2) Extended Remote Court Reporting Pilot Program

  • Amends Section 69959.5 of the Government Code.
  • Extends and expands the existing remote court reporting pilot program across additional counties (Alameda, Contra Costa, Los Angeles, Mendocino, Monterey, Orange, San Bernardino, San Diego, San Joaquin, San Mateo, Santa Clara, Tulare, and Ventura).
  • Key pilot details:
    • Initiation: July 1, 2025.
    • Participants: Full-time official reporters licensed under BPC 8024 with at least two years of California courtroom experience.
    • Location: Reporters must be physically present in a court facility, though offsite locations may be testable via agreement by June 30, 2025.
    • Cap on participation: No more than 20% of full-time reporters in a participating court (or 2 reporters for courts with fewer than 10). In counties with 2,000,000+ population, cap is 10%.
    • Equipment requirements: By June 30, 2025, courts must equip rooms with microphones, cameras (frontal view for participants; jury box camera disabled when jurors are present), speakers, and two-way communication tools, with reporters able to mute/unmute their audio.
    • Scope of use: Remote reporting may be used in limited civil, law and motion, unlimited civil, family law, child support, probate, juvenile cases, and some criminal cases (excluding preliminary hearings, trials, and death-penalty matters).
    • Transcripts and fees: Transcripts produced remotely may be used as standard transcripts; fees for reporters and transcript preparation remain the same as in-person proceedings.
    • Accountability and protections: Reporters are not responsible for technology failures; courts must pause proceedings in case of tech/audibility issues without retaliation against reporters.
    • Data collection and reporting: Each court must submit data to the Judicial Council, including feedback from judges, reporters, attorneys, and prosecutors/public defenders. The Judicial Council will compile results and provide a Legislature report within six months after pilot completion.
  • Sunset and repeal:
    • All pilots must terminate by July 1, 2028.
    • Provisions remain in effect only until January 1, 2029 (repeal date).
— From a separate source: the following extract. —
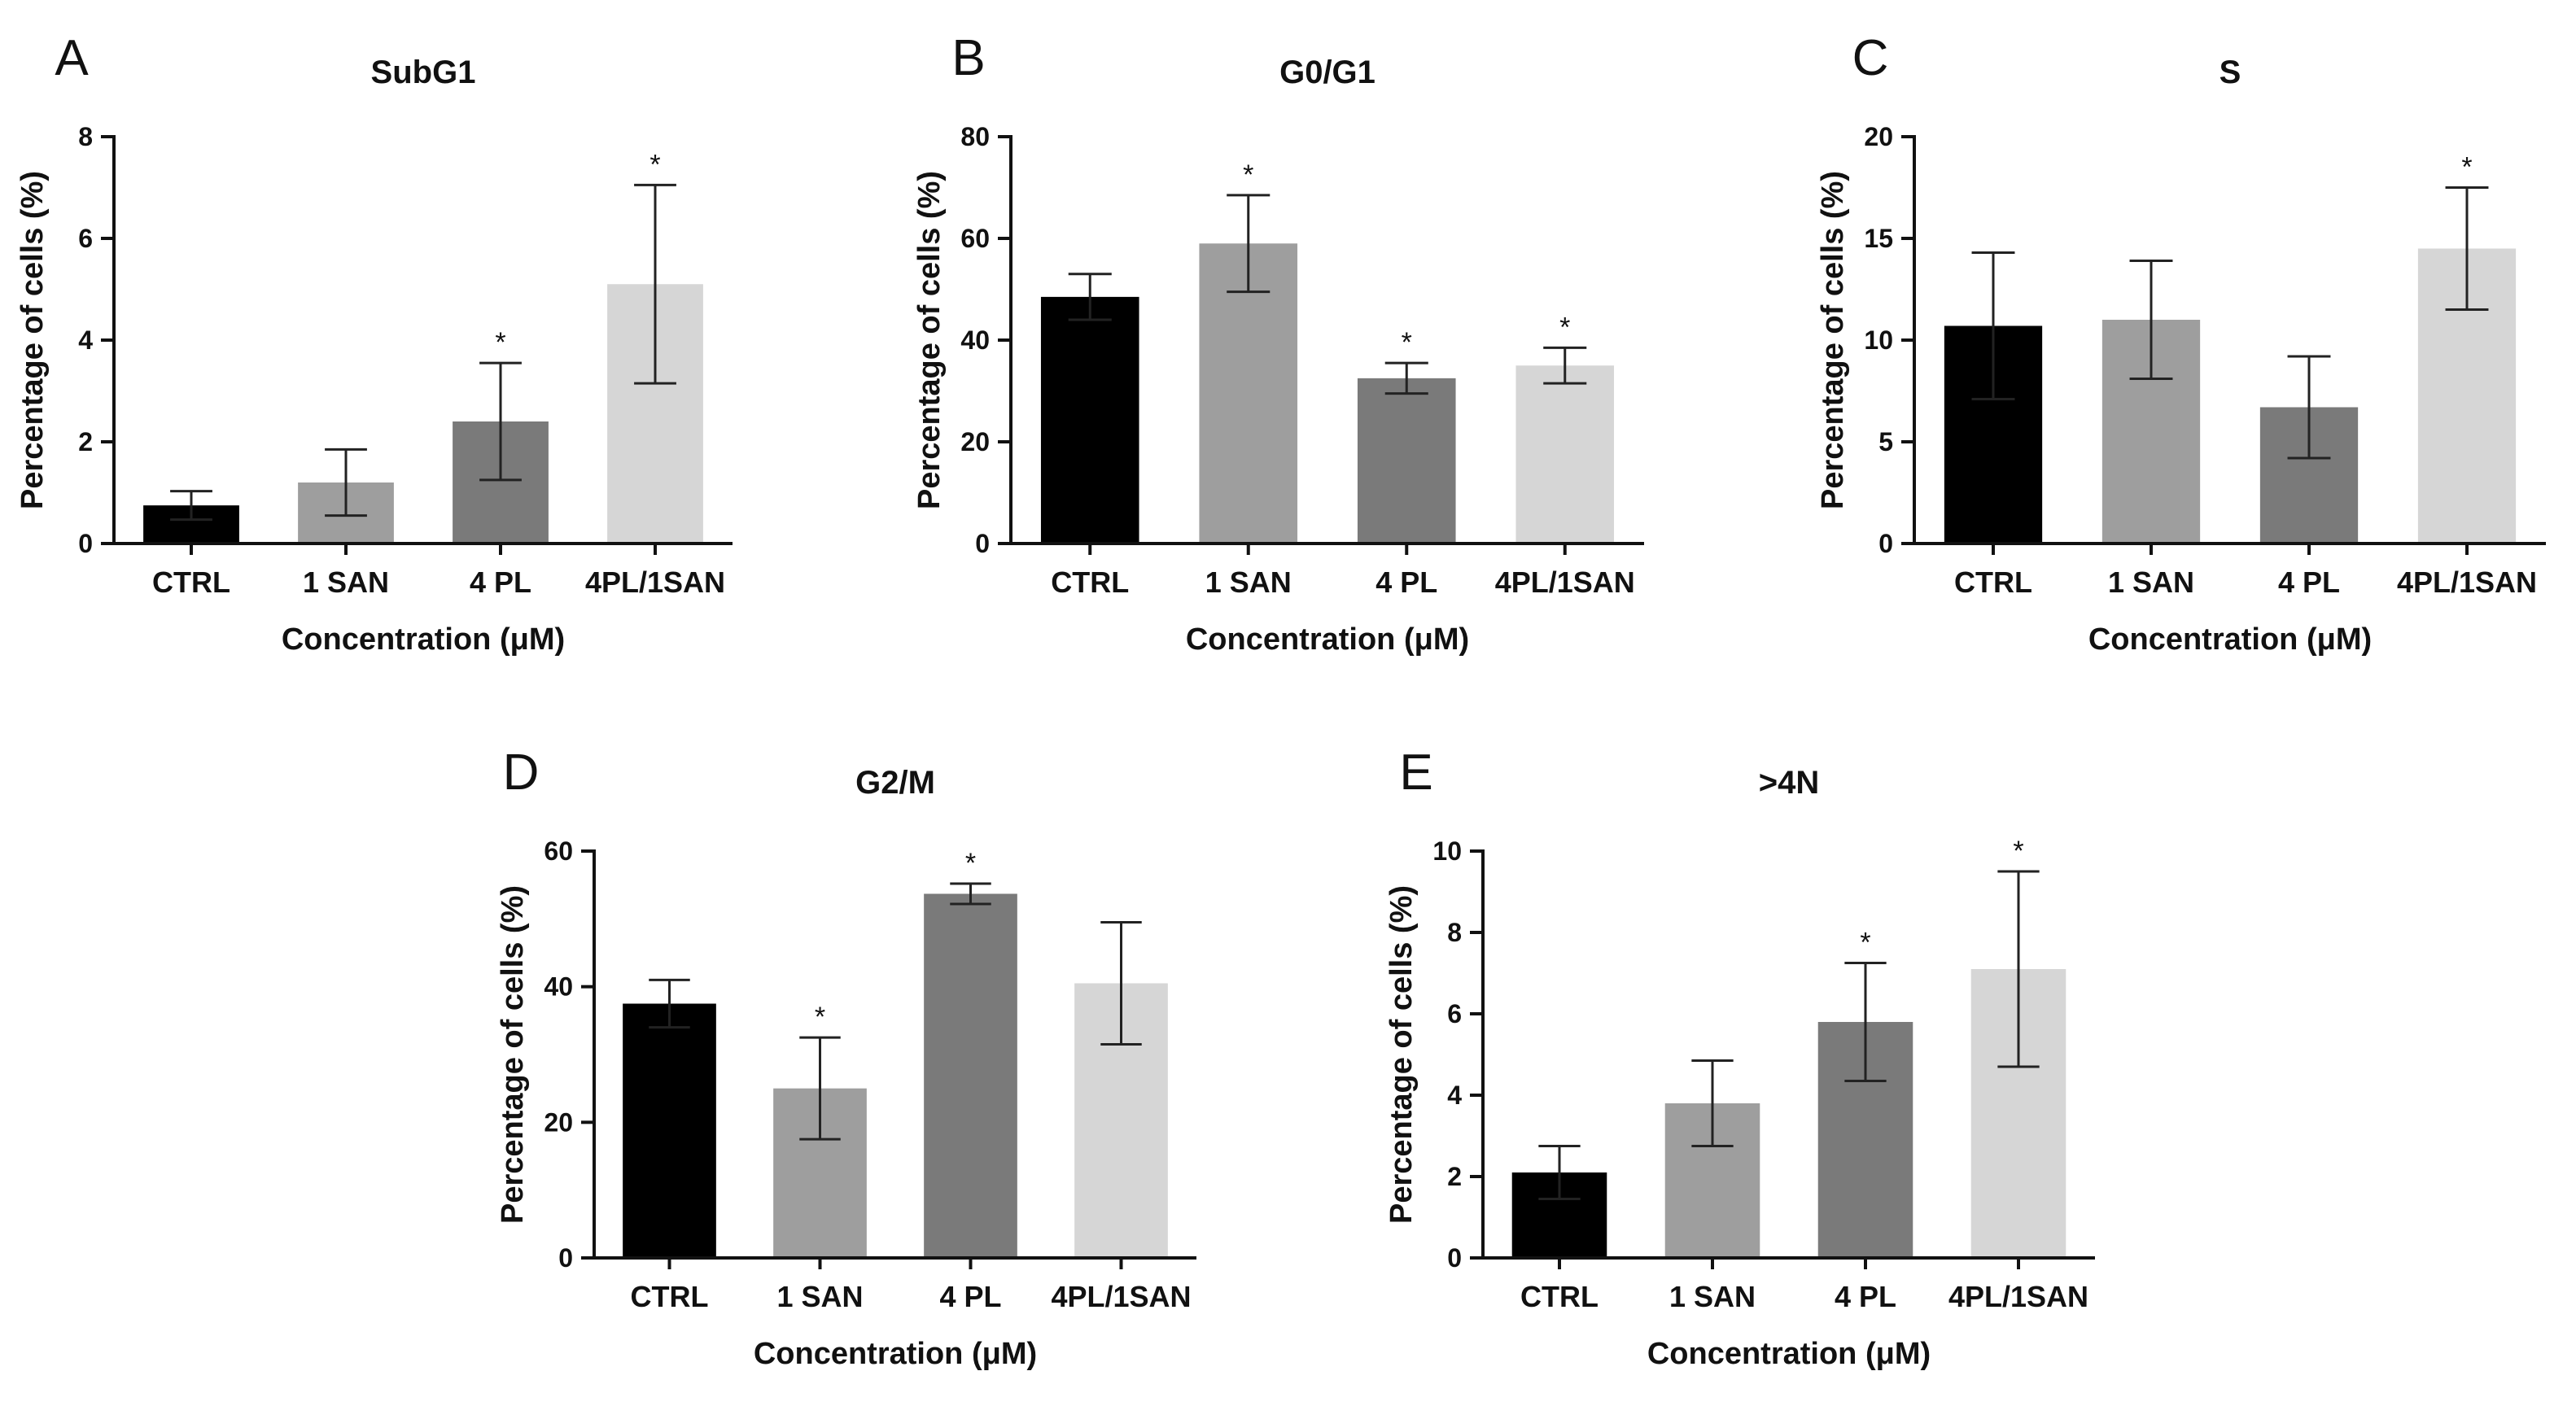 Image resolution: width=2576 pixels, height=1406 pixels. Describe the element at coordinates (895, 783) in the screenshot. I see `chart-title: G2/M` at that location.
Affected Parties and Impacts

  • Court Reporters: Expanded认可 of RPR for licensing; participation in remote reporting pilots under defined rules.
  • Law Courts and Judicial System: Access to remote court reporting in specified proceedings, with equipment and operational standards; potential changes to workflow and scheduling.
  • Legal Practitioners: Attorneys, public defenders, and district attorneys receive remote-recording options; data collection will inform potential broader adoption.
  • Public: Potentially increased efficiency and access to verbatim records, with immediate effect due to urgency clause.

Procedural and Timeline Highlights

  • Immediate effect as an urgency statute.
  • Licensing changes: Effective upon enactment.
  • Remote reporting pilots: Starting July 1, 2025; extended through July 1, 2028; repeal January 1, 2029.
  • Regular reporting to Legislature: Judicial Council to prepare a comprehensive results report within six months after pilot conclusion.

Compiled from official sources — confirm details with the bill’s official record.